## Job
Rewrite the items from the line with "Screen dimensions: 473x519" through the last line, changing "scoreboard" to "leaderboard" and keeping everything else the same. Leave out the pictures.

Start of Exercise input

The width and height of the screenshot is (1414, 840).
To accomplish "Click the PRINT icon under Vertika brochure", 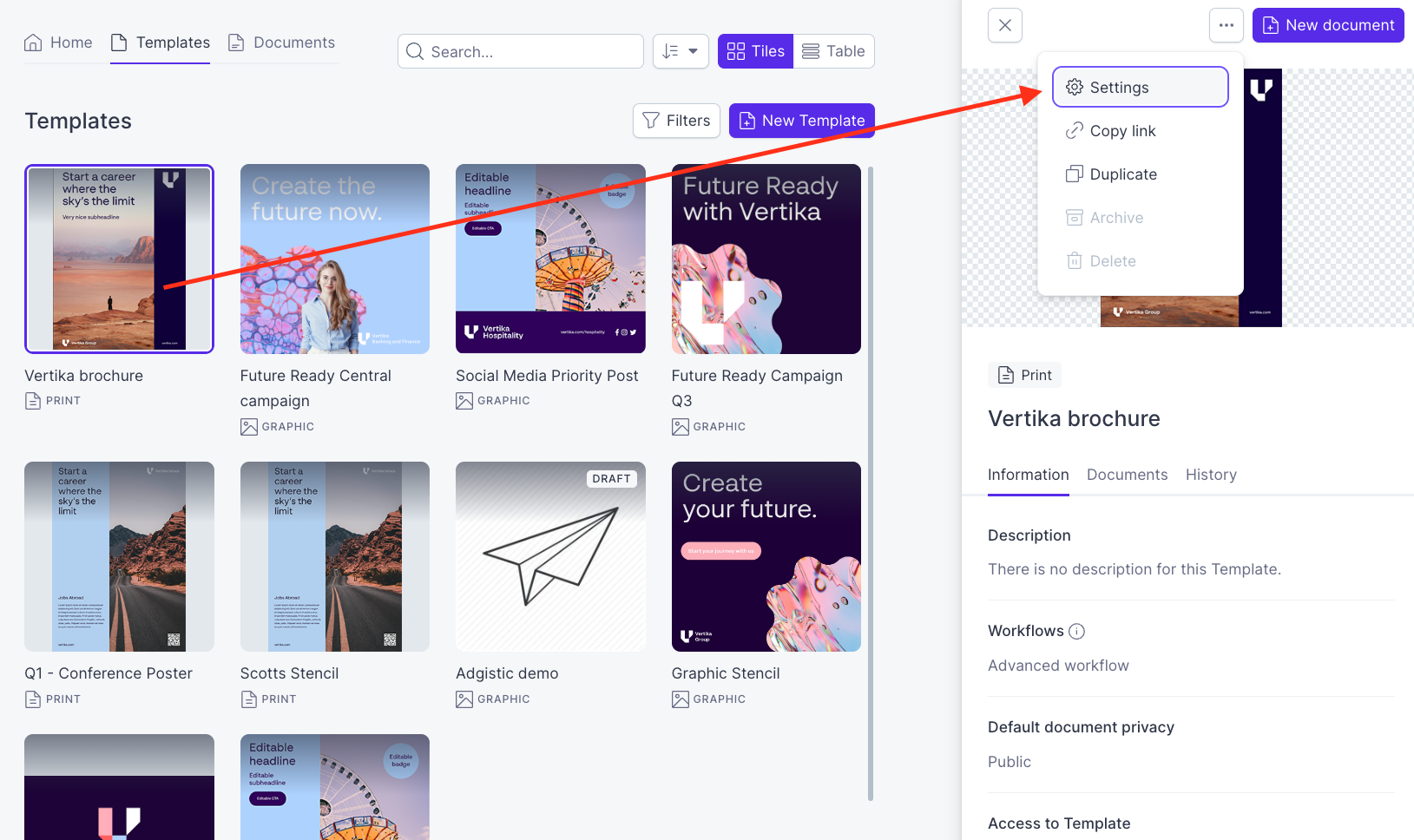I will (34, 400).
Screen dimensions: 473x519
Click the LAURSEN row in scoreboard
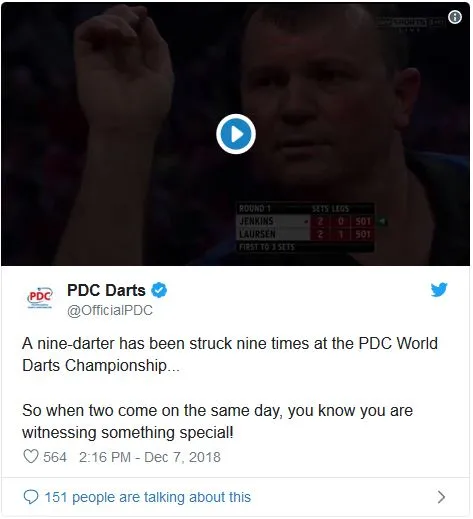tap(305, 234)

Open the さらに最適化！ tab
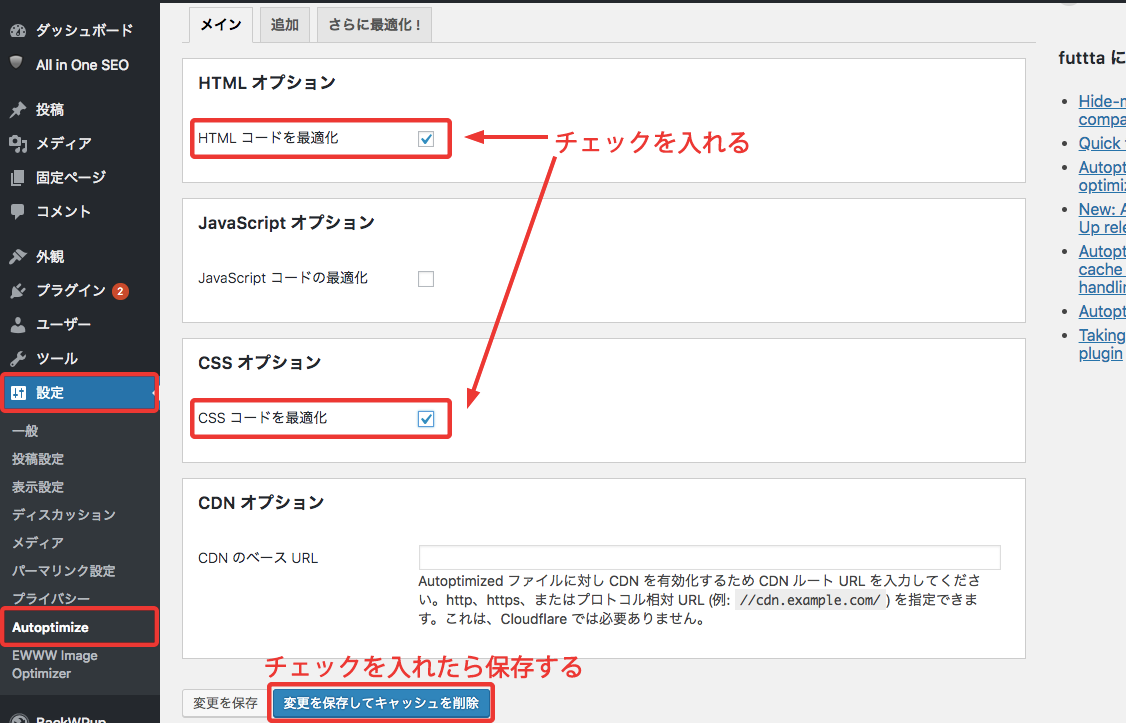tap(374, 26)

End of Exercise input

## Written answer
Screen dimensions: 473x519
Click the LAURSEN row in leaderboard
tap(305, 234)

Open the さらに最適化！ tab
tap(374, 26)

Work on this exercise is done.